• [DATA RECORDS]:

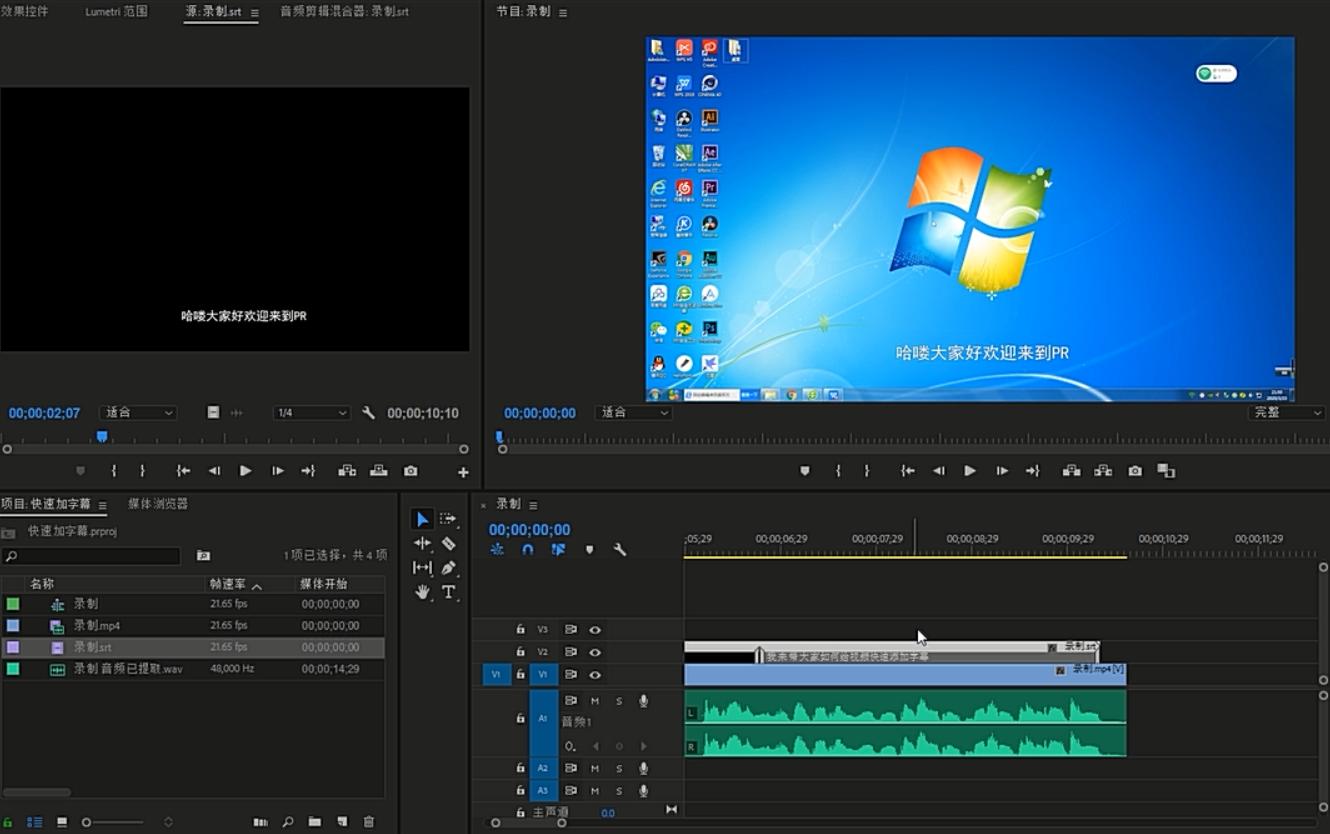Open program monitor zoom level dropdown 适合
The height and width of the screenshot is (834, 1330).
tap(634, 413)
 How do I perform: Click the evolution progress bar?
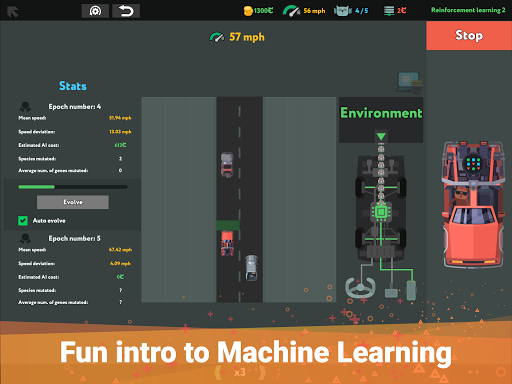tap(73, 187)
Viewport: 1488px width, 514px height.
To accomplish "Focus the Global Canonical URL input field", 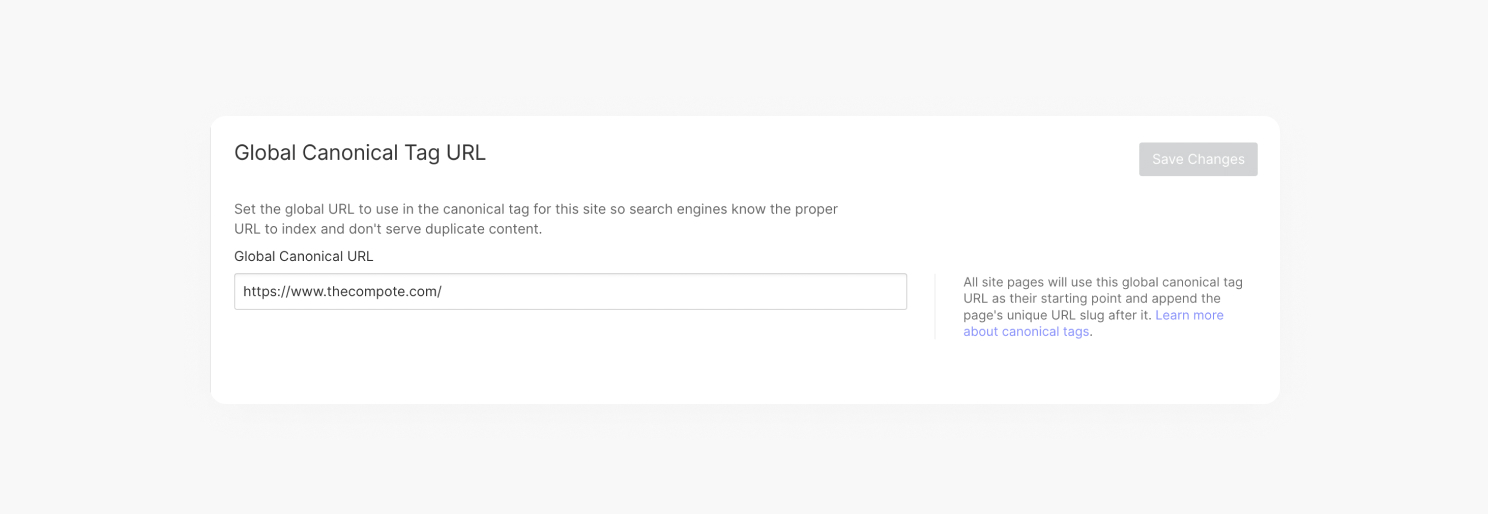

• [REQUIREMENT]: Take the line containing "Viewport: 1488px width, 514px height." and all lines after it to the end of the data above, and reproduce them exactly, leaving out pictures. Nothing else belongs in the copy.

• [ANSWER TO THIS PROBLEM]:
Viewport: 1488px width, 514px height.
To accomplish "Focus the Global Canonical URL input field", 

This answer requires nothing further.